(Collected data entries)

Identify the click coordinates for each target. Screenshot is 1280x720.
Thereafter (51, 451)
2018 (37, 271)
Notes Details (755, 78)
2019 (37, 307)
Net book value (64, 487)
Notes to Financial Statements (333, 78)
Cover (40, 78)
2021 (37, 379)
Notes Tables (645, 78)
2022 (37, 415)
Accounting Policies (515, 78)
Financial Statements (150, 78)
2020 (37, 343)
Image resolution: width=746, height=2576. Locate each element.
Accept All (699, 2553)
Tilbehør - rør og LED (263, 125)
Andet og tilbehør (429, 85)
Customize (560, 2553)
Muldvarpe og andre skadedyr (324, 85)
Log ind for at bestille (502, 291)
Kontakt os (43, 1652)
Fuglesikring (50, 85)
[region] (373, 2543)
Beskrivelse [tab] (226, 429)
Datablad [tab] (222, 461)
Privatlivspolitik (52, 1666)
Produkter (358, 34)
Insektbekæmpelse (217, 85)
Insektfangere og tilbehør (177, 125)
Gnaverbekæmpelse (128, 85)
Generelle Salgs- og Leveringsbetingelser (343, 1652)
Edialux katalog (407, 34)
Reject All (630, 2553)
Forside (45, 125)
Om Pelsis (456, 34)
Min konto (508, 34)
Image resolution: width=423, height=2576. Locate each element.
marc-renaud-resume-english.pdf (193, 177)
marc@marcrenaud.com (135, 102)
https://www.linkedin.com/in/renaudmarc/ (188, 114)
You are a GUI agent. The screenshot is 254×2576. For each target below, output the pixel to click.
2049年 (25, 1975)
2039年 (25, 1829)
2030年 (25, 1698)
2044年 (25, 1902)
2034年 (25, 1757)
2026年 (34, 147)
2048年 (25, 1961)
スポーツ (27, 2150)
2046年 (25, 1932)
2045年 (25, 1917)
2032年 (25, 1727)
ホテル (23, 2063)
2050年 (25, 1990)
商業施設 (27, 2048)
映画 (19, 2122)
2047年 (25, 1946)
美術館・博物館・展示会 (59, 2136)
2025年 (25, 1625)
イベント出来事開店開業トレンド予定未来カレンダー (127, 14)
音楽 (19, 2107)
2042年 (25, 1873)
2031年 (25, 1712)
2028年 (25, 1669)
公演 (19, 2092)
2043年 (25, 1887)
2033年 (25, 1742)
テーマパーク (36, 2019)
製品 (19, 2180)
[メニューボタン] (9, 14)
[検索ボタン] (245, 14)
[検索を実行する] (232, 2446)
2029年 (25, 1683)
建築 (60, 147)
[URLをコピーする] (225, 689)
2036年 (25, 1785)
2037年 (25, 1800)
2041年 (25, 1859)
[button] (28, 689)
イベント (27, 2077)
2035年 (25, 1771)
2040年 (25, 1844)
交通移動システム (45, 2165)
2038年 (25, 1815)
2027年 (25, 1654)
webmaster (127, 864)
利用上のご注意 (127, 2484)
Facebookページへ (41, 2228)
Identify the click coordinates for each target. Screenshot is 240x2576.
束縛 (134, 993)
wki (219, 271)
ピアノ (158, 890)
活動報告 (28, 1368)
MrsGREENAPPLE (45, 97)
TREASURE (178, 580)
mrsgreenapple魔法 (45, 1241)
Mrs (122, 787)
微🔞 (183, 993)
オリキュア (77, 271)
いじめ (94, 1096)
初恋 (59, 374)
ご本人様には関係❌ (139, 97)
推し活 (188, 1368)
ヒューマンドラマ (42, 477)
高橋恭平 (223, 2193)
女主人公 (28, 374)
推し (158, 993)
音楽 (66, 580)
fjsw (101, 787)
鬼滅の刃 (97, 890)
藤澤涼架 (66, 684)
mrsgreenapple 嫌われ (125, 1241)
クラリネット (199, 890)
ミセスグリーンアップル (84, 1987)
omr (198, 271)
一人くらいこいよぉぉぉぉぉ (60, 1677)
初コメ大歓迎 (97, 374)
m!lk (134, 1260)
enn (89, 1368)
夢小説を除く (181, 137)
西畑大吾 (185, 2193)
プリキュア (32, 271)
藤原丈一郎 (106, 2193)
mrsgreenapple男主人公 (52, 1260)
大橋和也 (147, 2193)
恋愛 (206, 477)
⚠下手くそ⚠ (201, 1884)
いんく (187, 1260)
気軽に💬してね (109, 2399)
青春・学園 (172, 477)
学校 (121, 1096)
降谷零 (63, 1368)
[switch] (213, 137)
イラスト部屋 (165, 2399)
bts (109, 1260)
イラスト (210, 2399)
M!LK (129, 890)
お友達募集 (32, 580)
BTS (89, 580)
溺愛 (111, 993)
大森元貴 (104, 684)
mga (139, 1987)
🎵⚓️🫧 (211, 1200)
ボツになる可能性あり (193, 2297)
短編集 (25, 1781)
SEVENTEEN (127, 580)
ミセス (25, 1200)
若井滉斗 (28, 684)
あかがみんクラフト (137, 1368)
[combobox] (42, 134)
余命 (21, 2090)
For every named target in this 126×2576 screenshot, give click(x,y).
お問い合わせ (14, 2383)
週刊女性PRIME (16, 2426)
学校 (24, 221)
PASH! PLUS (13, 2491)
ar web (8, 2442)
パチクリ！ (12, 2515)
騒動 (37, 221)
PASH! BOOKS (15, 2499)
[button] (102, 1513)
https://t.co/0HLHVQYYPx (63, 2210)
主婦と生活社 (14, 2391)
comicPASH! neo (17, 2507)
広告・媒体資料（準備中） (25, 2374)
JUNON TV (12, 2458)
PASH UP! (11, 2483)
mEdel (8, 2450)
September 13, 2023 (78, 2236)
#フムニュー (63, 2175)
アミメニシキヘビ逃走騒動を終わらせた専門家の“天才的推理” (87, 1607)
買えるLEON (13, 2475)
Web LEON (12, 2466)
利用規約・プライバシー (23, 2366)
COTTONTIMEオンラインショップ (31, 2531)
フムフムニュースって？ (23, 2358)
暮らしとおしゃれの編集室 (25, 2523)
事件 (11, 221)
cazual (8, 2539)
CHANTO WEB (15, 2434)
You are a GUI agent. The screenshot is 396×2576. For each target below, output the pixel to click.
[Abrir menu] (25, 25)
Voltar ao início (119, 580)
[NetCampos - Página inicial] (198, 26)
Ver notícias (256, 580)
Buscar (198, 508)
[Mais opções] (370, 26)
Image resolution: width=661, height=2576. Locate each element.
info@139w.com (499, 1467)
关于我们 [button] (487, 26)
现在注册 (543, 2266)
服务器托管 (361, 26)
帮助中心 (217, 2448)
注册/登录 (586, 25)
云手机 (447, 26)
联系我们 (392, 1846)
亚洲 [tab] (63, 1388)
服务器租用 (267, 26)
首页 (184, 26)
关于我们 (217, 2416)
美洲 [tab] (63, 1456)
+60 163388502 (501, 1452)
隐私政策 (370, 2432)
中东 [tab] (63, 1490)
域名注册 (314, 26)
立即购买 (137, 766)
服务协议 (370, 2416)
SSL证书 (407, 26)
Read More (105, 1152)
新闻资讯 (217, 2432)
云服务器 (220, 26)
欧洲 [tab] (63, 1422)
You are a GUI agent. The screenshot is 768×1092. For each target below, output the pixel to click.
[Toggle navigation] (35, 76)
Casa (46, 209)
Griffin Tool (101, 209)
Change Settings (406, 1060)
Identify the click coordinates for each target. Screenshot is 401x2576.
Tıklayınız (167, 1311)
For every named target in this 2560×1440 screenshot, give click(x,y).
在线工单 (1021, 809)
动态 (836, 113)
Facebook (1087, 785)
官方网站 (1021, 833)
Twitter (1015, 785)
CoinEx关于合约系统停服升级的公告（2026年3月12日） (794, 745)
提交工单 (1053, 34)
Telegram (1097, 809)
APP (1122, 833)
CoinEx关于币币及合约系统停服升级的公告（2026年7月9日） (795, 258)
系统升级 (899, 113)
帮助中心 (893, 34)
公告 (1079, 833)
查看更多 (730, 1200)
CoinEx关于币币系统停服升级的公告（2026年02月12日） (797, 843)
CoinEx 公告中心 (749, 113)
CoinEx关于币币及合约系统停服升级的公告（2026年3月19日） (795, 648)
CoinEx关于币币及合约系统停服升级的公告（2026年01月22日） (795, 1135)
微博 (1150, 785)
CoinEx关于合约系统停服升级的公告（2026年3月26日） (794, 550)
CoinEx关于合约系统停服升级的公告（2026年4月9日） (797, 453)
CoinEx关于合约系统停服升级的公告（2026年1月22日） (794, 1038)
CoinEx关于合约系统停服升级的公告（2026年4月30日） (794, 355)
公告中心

TASK REQUIREMENTS:
As you read the records above, find each line that contains "CoinEx关于币币及合约系统停服升级的公告" and copy it.

ANSWER SPACE:
CoinEx关于币币及合约系统停服升级的公告（2026年7月9日） (795, 258)
CoinEx关于币币及合约系统停服升级的公告（2026年3月19日） (795, 648)
CoinEx关于币币及合约系统停服升级的公告（2026年01月22日） (795, 1135)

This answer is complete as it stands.